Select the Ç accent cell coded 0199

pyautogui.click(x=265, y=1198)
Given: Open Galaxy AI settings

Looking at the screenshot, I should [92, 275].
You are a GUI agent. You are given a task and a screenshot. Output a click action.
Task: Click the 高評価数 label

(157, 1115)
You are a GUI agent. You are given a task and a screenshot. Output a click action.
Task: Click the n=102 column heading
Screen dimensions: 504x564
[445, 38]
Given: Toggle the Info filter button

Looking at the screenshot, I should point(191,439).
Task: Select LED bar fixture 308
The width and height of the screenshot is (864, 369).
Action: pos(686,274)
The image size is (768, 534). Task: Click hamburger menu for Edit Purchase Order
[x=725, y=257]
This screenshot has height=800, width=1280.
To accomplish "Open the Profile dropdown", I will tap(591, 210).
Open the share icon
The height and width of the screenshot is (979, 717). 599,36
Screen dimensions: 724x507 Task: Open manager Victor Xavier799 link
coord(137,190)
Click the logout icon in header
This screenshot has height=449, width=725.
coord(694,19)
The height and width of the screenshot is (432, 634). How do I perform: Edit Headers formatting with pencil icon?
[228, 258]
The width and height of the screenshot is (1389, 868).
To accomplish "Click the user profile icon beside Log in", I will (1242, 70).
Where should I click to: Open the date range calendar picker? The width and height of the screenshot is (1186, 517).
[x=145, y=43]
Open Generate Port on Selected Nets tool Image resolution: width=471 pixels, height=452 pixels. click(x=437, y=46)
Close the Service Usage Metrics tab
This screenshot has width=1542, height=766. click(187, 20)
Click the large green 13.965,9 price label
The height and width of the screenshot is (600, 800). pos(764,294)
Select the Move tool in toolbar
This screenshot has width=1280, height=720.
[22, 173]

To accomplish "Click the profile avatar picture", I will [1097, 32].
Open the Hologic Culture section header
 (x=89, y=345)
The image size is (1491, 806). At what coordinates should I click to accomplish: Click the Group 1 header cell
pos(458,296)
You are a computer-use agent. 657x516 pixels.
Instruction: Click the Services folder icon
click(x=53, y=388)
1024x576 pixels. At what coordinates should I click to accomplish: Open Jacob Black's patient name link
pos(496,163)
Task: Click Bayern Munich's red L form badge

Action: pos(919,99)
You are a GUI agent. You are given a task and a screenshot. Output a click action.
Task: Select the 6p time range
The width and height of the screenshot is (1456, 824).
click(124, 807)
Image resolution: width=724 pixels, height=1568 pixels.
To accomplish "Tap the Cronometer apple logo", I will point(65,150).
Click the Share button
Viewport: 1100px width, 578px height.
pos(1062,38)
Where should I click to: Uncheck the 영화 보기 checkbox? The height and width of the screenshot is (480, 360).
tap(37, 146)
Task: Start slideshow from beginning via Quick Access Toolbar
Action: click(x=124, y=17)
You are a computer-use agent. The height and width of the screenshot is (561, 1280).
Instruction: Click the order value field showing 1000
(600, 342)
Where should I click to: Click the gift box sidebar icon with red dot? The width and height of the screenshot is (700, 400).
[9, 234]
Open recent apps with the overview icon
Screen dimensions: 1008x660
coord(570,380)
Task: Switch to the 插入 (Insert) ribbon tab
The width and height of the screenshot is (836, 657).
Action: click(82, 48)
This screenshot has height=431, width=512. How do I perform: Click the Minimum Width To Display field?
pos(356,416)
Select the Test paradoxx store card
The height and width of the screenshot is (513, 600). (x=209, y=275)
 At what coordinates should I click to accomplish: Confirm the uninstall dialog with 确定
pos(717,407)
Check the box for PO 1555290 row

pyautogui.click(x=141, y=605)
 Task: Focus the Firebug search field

-=-=-=-=-

Select all lines in the listing above where the word "will" appears, and show them.

## [RESULT OF THIS TASK]
To accomplish "Open the Profile dropdown", I will tap(591, 210).
To accomplish "Click the user profile icon beside Log in", I will (1242, 70).
To accomplish "Click the profile avatar picture", I will [1097, 32].
To accomplish "Tap the Cronometer apple logo", I will point(65,150).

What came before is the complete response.